Outlook If Barclays' bosses thought the heat had more or less died down over Bob Diamond's pay, they were sorely mistaken. Pirc, the corporate governance consultancy, has kicked off the latest round of blood letting by recommending that shareholders vote against the bank's remuneration report and furiously criticising the chief executive's package. Depending on which set of numbers you care to use, it could be anything from £6.3m to £13.5m.
Barclays says the former figure, because the rest comes in the form of bonuses linked to work done in previous years. Critics such as Pirc say the latter, because that's what Mr Diamond made this year. No, no, says Barclays, if you're including that you should forget about £2.25m from his long-term incentive scheme which is in this year's package but won't be paid for several years. And so the debate goes on. And on.

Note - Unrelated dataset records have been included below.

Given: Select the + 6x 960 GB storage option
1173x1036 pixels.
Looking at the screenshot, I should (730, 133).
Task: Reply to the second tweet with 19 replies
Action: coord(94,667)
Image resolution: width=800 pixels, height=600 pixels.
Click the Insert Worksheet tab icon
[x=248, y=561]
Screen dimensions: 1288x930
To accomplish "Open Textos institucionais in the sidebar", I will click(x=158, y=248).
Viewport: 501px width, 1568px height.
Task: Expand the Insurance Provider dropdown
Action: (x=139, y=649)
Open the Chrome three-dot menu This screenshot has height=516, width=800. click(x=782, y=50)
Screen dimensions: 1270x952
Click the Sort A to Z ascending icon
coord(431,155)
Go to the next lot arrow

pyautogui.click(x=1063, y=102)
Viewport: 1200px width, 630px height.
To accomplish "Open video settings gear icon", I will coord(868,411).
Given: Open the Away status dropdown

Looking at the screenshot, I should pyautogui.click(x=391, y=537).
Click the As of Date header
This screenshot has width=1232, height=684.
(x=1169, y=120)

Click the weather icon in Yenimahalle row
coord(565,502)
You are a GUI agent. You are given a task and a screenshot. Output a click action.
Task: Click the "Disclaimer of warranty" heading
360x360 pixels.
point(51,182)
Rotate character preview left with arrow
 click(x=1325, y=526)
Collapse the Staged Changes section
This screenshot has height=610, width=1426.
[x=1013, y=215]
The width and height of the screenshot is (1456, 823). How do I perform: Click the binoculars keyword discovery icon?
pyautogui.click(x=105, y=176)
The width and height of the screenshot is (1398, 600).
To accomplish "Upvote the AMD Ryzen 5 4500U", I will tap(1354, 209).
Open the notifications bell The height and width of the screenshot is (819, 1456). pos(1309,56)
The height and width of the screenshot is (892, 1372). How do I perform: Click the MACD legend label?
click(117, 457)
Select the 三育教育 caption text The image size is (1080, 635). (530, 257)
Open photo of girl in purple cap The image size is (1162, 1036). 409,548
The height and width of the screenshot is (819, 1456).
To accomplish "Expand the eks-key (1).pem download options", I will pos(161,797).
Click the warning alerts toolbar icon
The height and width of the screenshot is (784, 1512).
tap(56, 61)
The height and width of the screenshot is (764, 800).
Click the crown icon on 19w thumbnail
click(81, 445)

Perhaps now is the time for the Financial Reporting Council to intervene with some long-overdue guidelines for simplifying the way the information on executive pay is presented.
Banks such as Barclays are by no means the only, or even the worst, offenders. (But even the Association of British Insurers has concerns about its pay plans.) All the same, whether you believe that Mr Diamond's package last year was £6.3m or £13.5m, it is still too much.
Barclays shares, as Pirc points out, are trading beneath their notional net asset value and the bank is too big to fail, and so enjoys an effective state guarantee. The "stretching" targets its executives are supposed to hit to get their bonuses clearly aren't stretching enough.